#### Text segment

However, Camulodunum was retaken, either by Tasciovanus or by his son Cunobelinus, who succeeded him ca AD 9 and ruled for about 30 years. Little is known of Cunobelinus's life, but his name survived into British legend, culminating in William Shakespeare's play Cymbeline. Geoffrey of Monmouth says he was brought up at the court of Augustus and willingly paid tribute to Rome. Archaeology indicates increased trading and diplomatic links with the Roman Empire. Under Cunobelinus and his family, the Catuvellauni appear to have become the dominant power in south-eastern Britain. His brother Epaticcus gained territory to the south and west at the expense of the Atrebates until his death ca AD 35. The grave of the "Druid of Colchester" dates to this period, providing evidence of medical practices and technology within the Catuvellauni tribe.

Three sons of Cunobelinus are known to history. Adminius, whose power-base appears from his coins to have been in Kent, was exiled by his father shortly before AD 40 according to Suetonius, prompting the emperor Caligula to mount his abortive invasion of Britain. Two other sons, Togodumnus and Caratacus, are named by Dio Cassius. No coins of Togodumnus are known, but Caratacus' rare coins suggest that he followed his uncle Epaticcus in completing the conquest of the lands of the Atrebates. It was the exile of the Atrebatic king, Verica, that prompted Claudius to launch a successful invasion, led by Aulus Plautius, in AD 43.

########
#### Exercise data

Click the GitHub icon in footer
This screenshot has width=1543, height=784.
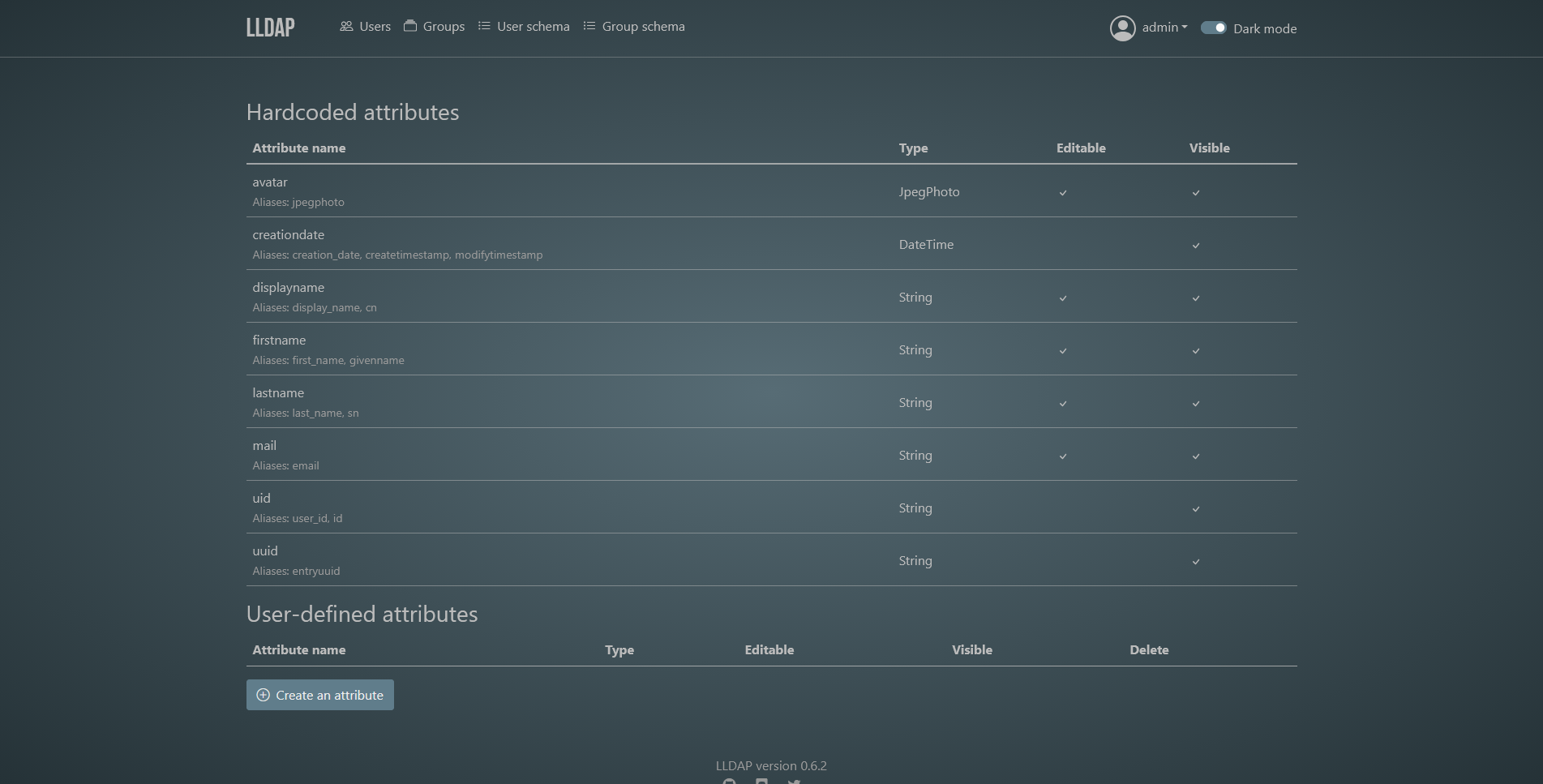pos(730,782)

########

- _What is expected_
Continue the passage on the Catuvellauni and the sons of Cunobelinus, starting after its last sentence.

- _Answer to this exercise_
Dio tells us that, by this stage, Cunobelinus was dead, and Togodumnus and Caratacus led the initial resistance to the invasion in Kent. They were defeated by Plautius in two crucial battles on the rivers Medway (see Battle of the Medway) and Thames. He also tells us that the Bodunni, a tribe or kingdom who were tributary to the Catuvellauni, switched sides. This may be a misspelling of the Dobunni, who lived in Gloucestershire, and may give an indication of how far Catuvellaunian power extended. Togodumnus died shortly after the battle on the Thames. Plautius halted and sent word for the emperor to join him, and Claudius led the final advance to Camulodunum. The territories of the Catuvellauni became the nucleus of the new Roman province.

==Under Roman rule==
Caratacus, however, had survived, and continued to lead the resistance to the invaders. We next hear of him in Tacitus's Annals, leading the Silures and Ordovices in what is now Wales against the Roman governor Publius Ostorius Scapula. Ostorius defeated him in a set-piece battle somewhere in Ordovician territory in AD 51, capturing members of his family, but Caratacus again escaped. He fled north to the Brigantes, but their queen, Cartimandua, was loyal to the Romans and handed him over in chains.

Caratacus was exhibited as a war-prize as part of a triumphal parade in Rome. He was allowed to make a speech to the Senate, and made such an impression that he and his family were freed and allowed to live in peace in Rome.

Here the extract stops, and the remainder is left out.